Mohit went 90 meters in the east
⇒ S= 90i + 0j
He turns right and travels 20 meters
⇒ S = - 20 j
He again turns right and travels 30 meters to his uncle's place
⇒ S = - 30 i
From here, He travels 100 m to the north where he meets his father.
⇒ S = 100 j
Now, Total Displacement is given :
⇒S = 90 i - 20 j - 30 i + 100 j
⇒ S = 60i + 80 j
Distance traveled by the boy from the starting point to the place where he met his father is :
⇒ |S| = 100 m.
Therefore, The son met his father 100 m away from the starting point.
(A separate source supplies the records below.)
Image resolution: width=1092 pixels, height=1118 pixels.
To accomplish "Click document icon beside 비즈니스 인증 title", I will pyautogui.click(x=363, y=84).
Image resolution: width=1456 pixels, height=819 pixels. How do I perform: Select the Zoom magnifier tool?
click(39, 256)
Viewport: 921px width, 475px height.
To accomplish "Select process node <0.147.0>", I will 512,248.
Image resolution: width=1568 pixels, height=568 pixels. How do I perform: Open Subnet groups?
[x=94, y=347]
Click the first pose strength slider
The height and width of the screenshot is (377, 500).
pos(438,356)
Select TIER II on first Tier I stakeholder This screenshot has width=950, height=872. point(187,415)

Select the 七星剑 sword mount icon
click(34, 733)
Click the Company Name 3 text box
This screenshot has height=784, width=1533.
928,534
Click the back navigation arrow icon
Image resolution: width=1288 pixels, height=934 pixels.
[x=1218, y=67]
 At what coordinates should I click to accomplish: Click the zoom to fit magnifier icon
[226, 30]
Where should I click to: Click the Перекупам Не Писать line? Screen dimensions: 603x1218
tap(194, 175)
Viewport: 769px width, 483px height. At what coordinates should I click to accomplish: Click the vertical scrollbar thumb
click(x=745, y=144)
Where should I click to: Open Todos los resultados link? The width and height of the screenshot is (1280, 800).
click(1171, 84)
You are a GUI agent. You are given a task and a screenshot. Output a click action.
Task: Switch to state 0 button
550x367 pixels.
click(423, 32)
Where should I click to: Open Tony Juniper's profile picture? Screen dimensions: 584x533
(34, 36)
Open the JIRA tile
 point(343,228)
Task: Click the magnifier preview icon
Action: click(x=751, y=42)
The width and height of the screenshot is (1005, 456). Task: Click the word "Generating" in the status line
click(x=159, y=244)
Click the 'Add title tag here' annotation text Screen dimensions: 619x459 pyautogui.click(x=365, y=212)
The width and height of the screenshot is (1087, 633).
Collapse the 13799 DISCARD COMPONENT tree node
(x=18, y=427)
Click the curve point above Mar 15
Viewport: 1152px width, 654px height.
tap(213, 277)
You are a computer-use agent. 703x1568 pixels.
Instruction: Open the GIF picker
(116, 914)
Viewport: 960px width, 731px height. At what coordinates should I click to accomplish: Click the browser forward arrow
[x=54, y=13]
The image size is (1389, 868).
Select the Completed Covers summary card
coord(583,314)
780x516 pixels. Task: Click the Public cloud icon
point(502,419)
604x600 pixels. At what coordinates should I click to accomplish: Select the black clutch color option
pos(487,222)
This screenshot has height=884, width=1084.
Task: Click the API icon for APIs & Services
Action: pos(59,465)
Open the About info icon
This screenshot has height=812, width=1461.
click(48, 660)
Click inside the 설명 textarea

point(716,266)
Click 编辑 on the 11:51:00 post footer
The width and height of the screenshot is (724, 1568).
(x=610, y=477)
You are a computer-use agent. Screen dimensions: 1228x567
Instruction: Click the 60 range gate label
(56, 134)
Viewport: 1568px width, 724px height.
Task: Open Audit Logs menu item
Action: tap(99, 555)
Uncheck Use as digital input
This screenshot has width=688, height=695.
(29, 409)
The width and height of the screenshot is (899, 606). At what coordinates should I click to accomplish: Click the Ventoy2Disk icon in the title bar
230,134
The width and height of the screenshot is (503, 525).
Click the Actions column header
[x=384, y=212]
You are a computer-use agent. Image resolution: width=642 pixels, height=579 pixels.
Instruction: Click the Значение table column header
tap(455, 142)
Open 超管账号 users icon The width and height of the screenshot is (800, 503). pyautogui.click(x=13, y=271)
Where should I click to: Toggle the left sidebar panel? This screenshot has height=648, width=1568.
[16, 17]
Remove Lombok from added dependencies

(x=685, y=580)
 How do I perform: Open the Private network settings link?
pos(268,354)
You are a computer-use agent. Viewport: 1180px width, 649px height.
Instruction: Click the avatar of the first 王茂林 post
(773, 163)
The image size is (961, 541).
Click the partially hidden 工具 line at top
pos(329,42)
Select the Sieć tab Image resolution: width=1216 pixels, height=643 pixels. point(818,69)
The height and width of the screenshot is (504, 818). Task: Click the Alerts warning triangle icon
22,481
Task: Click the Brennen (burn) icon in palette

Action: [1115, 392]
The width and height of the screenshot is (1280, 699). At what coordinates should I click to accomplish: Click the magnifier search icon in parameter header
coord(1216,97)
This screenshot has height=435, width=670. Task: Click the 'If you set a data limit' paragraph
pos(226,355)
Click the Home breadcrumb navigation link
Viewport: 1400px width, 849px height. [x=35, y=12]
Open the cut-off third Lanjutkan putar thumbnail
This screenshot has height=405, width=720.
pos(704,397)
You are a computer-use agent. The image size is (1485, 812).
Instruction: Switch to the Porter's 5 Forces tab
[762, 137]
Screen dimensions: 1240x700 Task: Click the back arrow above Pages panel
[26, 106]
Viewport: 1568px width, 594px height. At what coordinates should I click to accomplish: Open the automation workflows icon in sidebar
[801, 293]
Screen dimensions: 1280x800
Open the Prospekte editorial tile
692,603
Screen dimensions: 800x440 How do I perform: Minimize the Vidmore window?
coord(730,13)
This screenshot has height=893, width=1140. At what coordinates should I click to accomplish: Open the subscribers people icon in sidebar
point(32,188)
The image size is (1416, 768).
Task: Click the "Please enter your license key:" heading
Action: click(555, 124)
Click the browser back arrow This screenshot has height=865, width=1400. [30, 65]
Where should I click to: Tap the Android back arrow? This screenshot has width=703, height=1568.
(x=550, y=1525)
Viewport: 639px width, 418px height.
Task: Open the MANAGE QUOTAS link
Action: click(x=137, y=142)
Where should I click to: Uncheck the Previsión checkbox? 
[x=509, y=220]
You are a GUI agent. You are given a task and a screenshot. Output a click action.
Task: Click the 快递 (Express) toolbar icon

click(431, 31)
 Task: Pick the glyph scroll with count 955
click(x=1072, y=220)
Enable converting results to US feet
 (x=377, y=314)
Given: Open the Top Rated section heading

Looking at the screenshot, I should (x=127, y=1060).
Clearly, the child moves from A to B 90 metres eastwards upto B, then turns right and moves 20 metre upto C, then turns right and moves upto 30 metre upto D. Finally he turns right and moves upto 100 metre upto E.
So AB = 90 metre, BF = CD = 30 metre,
So, AF = AB - BF = 60 metre
Also DE = 100 metre, DF = BC = 20 metre
So, EF = DE - DF = 80 metre
as we can see in image that triangle AFE is a right angled triangle and we are having two sides, need to calculate third one, so we can apply Pythagoras theorem here
\begin{aligned}
A = AE = \sqrt{AF^2 + EF^2} \\
= \sqrt{(60)^2+(80)^2} \\
= \sqrt{3600+6400} \\
= \sqrt{10000} = 100
\end{aligned}
So from starting point his father was 100 metre away.